The main focus in Europe remains on the debt woes in many European economies which is threatening recovery that is still fragile. Last week, the United Kingdom released its unemployment data and BoE minutes but eyes were on the deficit figures, as concerns remained in the euro zone on speculation Greece will not be bailed out!

In the U.K., unemployment data showed improvement to continue the wave of upbeat data released recently from the U.K. ILO unemployment for the three months ending January stood at 7.8%, where unemployed people fell by 33,000 to 2.45 million. Jobless claims surprisingly dropped 32.3 thousands to 1.59 million in February, the fastest pace since 1997, from the revised 5.3 thousands.

 

Labor market is ameliorating, where companies are shedding fewer employees after many of them had achieved better-than-expected results in 2009. The British economy benefited from the large amount of spending by government and the BoE; the fiscal and monetary measures managed to give a boost to the economy and pull it out of recession in the fourth quarter by growing 0.3% from 0.2% contraction in the third quarter.

BoE minutes for March showed that MPC members voted unanimously for pausing the APF program at 200 billion pounds and interest rate at 0.5%. There has been no split among MPC members since the three-way split seen in November. It is reasonable to say that the large debt and escalating prices prompted the BoE to pause their stimulus measures.

Inflation in January reached 3.5%, above the upper bound set by the BoE, while budget deficit has widened in February as seen by the data released last week. Government spending surpassed revenue by 12.4 billion pounds in March, yet better than median estimates of 14.0 billion pounds deficit. Besides, January's reading was revised to 43 million pounds from the preceding 4.3 billion pounds.

By extension, a gauge of cash in and out of the Treasury showed a 7.7 billion-pound shortfall from the previous month relative to the revised 12.0 surplus recorded in January, but the reading was also better than forecasts of 11 billion-pound shortfall.

The reading beat estimates as the reversal of the VAT in January to 17.5% from 15% caused tax receipt to increase at the fastest pace in nearly two years.

Nonetheless, the outlook remains fraught, especially as Moody’s announced that U.K. is moving “substantially” closer to losing their “AAA” credit rating based on rising cost for servicing their debt. U.K. will be spending 6% in 2010 and 9% in 2013, according to Moody’s.

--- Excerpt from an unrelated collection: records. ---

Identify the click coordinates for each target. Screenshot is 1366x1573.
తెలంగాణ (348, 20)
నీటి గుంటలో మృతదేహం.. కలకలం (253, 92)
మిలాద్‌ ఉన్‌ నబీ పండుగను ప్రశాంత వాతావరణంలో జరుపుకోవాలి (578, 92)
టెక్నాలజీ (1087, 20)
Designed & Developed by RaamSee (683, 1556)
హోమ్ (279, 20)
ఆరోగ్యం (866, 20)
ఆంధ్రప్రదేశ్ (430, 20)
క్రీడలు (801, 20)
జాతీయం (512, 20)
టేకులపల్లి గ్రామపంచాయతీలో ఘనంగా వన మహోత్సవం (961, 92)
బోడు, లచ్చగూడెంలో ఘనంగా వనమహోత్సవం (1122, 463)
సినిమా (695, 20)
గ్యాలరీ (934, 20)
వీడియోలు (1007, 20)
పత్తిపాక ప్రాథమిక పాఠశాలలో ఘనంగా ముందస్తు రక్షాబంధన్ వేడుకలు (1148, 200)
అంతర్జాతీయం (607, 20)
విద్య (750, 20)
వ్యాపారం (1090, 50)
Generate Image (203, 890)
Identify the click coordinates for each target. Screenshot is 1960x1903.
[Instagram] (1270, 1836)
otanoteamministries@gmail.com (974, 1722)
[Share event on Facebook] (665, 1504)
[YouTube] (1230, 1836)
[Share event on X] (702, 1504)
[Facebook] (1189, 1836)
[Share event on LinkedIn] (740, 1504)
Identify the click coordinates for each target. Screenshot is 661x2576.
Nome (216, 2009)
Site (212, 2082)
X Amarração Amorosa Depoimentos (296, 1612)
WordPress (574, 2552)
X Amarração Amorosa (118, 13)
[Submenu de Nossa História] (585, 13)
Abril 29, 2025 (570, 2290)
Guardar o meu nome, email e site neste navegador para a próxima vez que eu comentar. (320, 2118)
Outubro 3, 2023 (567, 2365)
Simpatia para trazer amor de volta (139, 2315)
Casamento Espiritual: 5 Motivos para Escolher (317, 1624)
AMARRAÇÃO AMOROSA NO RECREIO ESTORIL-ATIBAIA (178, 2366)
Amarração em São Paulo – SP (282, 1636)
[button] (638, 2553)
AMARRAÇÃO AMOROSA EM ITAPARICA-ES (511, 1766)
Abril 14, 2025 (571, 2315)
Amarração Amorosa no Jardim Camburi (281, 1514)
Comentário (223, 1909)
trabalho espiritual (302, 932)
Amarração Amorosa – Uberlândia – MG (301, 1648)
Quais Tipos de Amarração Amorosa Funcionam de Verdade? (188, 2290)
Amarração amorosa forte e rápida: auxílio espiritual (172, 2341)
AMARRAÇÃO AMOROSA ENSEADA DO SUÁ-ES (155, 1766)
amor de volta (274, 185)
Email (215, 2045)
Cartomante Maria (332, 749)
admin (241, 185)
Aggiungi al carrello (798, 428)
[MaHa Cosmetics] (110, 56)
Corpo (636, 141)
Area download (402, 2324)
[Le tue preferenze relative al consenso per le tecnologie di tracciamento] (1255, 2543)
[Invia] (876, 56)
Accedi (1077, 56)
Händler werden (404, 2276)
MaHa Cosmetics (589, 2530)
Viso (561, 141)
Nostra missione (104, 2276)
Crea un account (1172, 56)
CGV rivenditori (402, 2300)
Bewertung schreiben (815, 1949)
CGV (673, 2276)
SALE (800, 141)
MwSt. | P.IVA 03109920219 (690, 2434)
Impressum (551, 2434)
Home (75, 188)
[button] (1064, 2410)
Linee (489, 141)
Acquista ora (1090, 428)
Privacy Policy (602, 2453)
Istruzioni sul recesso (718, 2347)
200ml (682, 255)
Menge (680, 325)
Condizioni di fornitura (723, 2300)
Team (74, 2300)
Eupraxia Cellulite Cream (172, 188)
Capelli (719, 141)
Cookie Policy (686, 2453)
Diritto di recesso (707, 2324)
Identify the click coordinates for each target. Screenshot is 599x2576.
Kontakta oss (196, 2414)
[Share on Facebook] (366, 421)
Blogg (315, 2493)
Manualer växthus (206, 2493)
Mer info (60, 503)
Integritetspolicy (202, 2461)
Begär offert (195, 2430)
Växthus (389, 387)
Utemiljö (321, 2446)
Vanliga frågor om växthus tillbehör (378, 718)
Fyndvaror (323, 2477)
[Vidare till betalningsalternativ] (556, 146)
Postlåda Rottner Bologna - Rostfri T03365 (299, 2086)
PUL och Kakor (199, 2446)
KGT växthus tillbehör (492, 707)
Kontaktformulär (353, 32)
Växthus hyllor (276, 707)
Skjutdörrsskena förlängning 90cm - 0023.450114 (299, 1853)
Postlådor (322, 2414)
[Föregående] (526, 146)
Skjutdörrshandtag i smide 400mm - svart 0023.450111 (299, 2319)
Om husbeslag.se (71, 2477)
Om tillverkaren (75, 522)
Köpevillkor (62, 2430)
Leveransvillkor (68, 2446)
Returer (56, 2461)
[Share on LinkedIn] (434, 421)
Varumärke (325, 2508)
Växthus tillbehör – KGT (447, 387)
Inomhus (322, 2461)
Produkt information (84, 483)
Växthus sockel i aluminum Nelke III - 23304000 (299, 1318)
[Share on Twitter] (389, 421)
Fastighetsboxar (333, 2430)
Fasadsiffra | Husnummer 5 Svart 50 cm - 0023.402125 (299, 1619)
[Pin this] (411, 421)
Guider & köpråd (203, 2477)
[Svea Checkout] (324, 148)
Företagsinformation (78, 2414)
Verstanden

By the same token, the European Union warned the British government of failing to reduce the deficit by 2015 to the 3% ceiling put by the EU. Britain's deficit is predicted to reach 12.1% of GDP this fiscal year of 2010-2011 before retreating to 4.7% of GDP by the fiscal year of 2014-2015.

However, the British government refused the EU Commission proposal to cut deficit more by withdrawing 25 billion pounds; it revealed the economy still needs help to fully recuperate from the most severe and synchronized recession since WWII.

In Greece, which has the highest debt in the EU, hopes that it will receive aid from the EU diminished as the week grew older; that was after the German chief finance spokesman for Angela Merkel said Greece should depend on aid from the IMF to trim its deficit.

Last week, EU finance ministers in their two-day meeting in Brussels decided to provide emergency loans for Greece without stating details of the rescue package, awaiting the final decision in the EU leaders summit on March 25-26.

However, after the German comments, skeptical overview is seen over Greece receive any financial assistance from the EU; especially that the German contribution is a key pillar to the aid and likely they will burden the biggest part of the price tag. Thus, it seems that Greece will have to seek aid from the IMF despite the disapproval of Trichet and Sarkozy who said previously that EU countries should solve their own problems.